## [Required tasks]
**a.** In the scene of Matilda's hearse, reproduce the passage starting at "Barons. Matilda!" and ending at "I stir, Chester?", swapping "Sweet niece" for "Dear niece".
**b.** In the scene of Matilda's hearse, who brings the hearse in?

## [Page extract]
══════════════════════════════
Scene. John. The Barons: they being as yet ignorant of the murder, and having just come to composition with the King after tedious wars. Matilda’s hearse is brought in by Hubert.
John. Hubert, interpret this apparition.
Hubert. Behold, sir,
A sad-writ Tragedy, so feelingly
Languaged, and cast; with such a crafty cruelty
Contrived, and acted; that wild savages
Would weep to lay their ears to, and (admiring
To see themselves outdone) they would conceive
Their wildness mildness to this deed, and call
Men more than savage, themselves rational.
And thou, Fitzwater, reflect upon thy name,[32]
And turn the Son of Tears. Oh, forget
That Cupid ever spent a dart upon thee;
That Hymen ever coupled thee; or that ever
The hasty, happy, willing messenger
Told thee thou had’st a daughter. Oh look here!
Look here, King John, and with a trembling eye
Read your sad act, Matilda’s tragedy.
Barons. Matilda!
Fitzwater. By the lab’ring soul of a much-injured man,
It is my child Matilda!
Bruce. Sweet niece!
Leicester. Chaste soul!
John. Do I stir, Chester?
Good Oxford, do I move? stand I not still
To watch when the griev’d friends of wrong’d Matilda
Will with a thousand stabs turn me to dust,
That in a thousand prayers they might be happy?
══════════════════════════════
## [Data]
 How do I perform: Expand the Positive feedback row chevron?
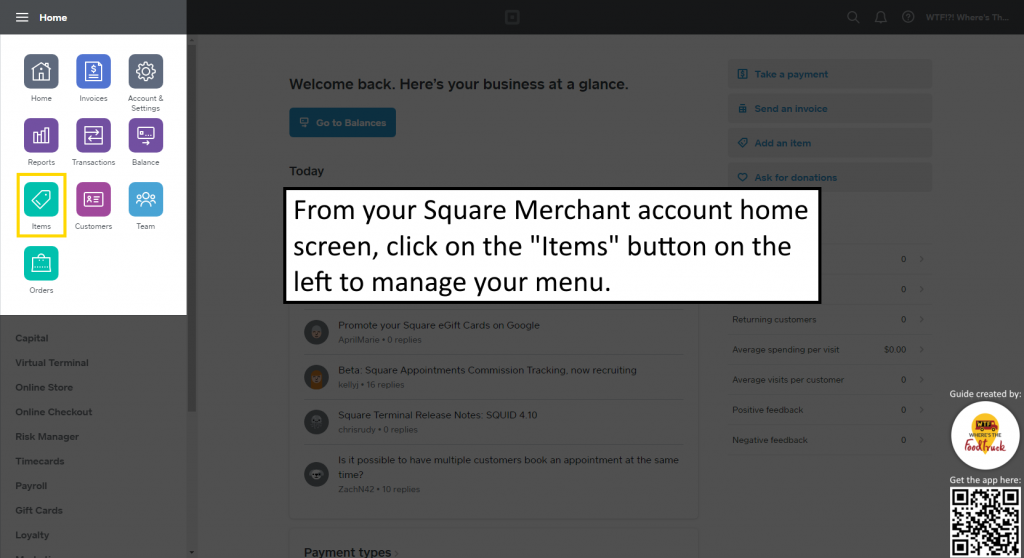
══════════════════════════════
## [Solutions to each task]
**a.**
Barons. Matilda!
Fitzwater. By the lab’ring soul of a much-injured man,
It is my child Matilda!
Bruce. Dear niece!
Leicester. Chaste soul!
John. Do I stir, Chester?

**b.** Hubert